After poking around a bit more, it looks like Redshift does support default privileges as per AWS's documentation here, yet Postgres 8.0.2 definitely does not.
First, the Postgres release notes first mention default privileges in 9.0. Additionally, when I try running a Postgres 8.0.2 docker instance I can't get an ALTER DEFAULT PRIVILEGES
statement to run. Moreover, within that container there doesn't appear to be a pg_catalog.pg_default_acl
table, which is how default privileges are maintained (at least in Postgres 9+).

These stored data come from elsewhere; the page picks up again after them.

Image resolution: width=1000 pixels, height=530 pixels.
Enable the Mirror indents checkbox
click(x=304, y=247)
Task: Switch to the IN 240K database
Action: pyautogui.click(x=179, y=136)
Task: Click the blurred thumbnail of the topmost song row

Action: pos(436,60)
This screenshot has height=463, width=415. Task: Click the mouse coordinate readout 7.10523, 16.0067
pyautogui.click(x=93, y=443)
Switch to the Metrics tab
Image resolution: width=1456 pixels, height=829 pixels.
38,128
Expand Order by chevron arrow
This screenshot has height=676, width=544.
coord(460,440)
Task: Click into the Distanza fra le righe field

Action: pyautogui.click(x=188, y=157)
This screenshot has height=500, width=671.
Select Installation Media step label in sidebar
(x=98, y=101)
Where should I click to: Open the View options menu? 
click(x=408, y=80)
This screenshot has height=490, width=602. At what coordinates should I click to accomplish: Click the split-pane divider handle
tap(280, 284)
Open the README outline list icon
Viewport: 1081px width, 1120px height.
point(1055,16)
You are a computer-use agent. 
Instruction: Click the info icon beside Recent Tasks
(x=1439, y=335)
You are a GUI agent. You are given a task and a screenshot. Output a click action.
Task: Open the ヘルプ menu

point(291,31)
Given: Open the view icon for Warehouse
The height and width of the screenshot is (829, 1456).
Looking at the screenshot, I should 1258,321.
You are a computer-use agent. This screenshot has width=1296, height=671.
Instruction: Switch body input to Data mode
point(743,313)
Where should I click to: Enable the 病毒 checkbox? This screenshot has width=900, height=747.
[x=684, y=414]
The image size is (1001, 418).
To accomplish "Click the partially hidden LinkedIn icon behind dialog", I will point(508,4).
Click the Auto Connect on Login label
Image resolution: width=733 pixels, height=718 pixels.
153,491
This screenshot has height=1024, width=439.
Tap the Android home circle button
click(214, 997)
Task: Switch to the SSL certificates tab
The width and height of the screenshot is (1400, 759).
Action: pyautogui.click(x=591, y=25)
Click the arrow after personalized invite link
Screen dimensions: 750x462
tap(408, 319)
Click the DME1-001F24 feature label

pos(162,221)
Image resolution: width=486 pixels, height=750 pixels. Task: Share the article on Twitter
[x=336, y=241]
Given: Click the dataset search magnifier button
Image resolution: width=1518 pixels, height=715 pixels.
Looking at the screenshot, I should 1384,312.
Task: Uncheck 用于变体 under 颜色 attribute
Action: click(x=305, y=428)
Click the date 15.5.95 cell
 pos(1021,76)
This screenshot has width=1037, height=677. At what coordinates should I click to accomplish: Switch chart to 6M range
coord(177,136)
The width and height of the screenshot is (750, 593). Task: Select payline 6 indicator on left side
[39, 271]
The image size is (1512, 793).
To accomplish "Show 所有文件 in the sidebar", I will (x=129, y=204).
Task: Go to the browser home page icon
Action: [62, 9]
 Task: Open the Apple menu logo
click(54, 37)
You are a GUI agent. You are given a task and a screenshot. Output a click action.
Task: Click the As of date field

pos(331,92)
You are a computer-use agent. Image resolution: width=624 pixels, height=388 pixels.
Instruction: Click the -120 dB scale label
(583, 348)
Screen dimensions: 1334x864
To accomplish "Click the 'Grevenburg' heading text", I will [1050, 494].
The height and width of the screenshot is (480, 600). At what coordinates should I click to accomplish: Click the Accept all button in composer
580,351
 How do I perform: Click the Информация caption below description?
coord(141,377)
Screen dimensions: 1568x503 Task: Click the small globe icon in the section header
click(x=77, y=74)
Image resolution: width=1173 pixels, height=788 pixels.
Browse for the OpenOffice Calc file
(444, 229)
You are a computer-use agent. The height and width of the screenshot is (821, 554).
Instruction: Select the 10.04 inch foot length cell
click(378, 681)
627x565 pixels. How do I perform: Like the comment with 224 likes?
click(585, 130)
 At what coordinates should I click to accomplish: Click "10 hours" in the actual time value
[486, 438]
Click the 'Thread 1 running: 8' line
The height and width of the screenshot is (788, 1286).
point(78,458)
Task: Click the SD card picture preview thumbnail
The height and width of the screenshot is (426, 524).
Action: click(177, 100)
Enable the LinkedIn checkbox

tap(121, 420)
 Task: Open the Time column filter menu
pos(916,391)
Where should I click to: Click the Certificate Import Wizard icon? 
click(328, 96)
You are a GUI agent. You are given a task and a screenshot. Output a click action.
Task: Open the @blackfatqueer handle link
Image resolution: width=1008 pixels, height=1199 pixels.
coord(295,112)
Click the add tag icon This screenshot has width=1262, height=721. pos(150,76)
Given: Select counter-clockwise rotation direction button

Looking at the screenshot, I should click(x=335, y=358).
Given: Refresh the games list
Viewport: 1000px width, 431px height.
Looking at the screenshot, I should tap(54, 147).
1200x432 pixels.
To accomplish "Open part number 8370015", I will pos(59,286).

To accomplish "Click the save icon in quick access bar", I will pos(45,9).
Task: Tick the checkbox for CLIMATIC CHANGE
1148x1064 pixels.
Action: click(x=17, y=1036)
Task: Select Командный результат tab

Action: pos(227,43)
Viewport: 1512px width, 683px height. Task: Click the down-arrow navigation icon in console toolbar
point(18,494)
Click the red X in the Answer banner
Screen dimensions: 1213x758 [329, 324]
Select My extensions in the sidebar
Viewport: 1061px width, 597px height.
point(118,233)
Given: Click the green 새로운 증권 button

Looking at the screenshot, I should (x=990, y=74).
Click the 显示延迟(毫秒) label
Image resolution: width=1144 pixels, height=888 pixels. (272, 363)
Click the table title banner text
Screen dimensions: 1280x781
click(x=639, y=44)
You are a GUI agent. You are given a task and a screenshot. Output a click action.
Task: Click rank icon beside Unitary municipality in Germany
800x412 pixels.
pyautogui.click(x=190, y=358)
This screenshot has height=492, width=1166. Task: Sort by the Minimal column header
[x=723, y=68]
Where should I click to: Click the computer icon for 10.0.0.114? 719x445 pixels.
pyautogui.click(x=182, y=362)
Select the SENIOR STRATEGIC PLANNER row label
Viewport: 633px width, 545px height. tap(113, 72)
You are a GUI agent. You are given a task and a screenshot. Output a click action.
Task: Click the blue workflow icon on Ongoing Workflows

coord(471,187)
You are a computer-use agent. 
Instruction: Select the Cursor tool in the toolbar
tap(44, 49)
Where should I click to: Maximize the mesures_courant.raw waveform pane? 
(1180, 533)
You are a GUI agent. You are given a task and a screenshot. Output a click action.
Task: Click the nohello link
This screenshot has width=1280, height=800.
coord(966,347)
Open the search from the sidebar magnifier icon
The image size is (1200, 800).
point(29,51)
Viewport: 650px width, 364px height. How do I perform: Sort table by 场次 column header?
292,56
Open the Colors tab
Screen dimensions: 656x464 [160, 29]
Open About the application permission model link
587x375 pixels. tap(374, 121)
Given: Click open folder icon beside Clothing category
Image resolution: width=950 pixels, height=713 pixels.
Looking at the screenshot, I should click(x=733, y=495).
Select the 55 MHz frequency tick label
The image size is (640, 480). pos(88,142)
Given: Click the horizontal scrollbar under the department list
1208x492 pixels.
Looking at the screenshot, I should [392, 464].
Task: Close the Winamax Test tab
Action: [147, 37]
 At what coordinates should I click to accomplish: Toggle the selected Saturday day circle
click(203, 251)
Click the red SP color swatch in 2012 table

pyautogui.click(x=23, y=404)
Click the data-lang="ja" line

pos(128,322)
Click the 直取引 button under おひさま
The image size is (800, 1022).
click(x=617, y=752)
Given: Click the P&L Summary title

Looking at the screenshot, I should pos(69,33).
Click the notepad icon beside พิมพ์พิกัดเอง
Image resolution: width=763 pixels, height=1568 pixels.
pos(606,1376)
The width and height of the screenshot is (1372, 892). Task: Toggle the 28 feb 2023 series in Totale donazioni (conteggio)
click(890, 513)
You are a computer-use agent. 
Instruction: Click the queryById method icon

For documentation purposes, I looked into this by getting a local Postgres 8.0.2 running via:
docker run -p 5439:5439 --name local_redshift guildeducation/docker-amazon-redshift
I then tested default privileges with:
CREATE USER test_user;
CREATE SCHEMA test_schema;
ALTER DEFAULT PRIVILEGES IN SCHEMA test_schema GRANT SELECT ON TABLES TO test_user;
I then searched for the default ACL table via:
SELECT *
FROM information_schema.tables
WHERE table_schema = 'pg_catalog'
ORDER BY table_name;
The takeaway from this is that I'm not really sure how to properly test redshift then: my thought was that we could spin up a Postgres 8.0.2 container and operate against that, but if that doesn't match Redshift (which based on the above it does not), then I don't know how to reliably test redshift without having a live redshift and tests that rely on network connectivity, which feels very awkward. Maybe you have some ideas though Harlan.
Hi Zach, OK, great. I think that managing permissions is an even bigger problem on analytical databases like Redshift than on operational databases. That's certainly true for us.
Yes, Redshift has backported a bunch of stuff from post 8.0.2, including the default privs stuff. I don't think that you'll be able to test Redshift without an actual Redshift instance. I wonder how other open source projects handle testing against non-free databases?
Hey Harlan, I looked around a bit and it seems like people just create another redshift instance and test on that, so that seems like the best path forward. I'm hoping because there isn't much data being added / removed that the cost element would be pretty small since I don't want to discourage people from testing.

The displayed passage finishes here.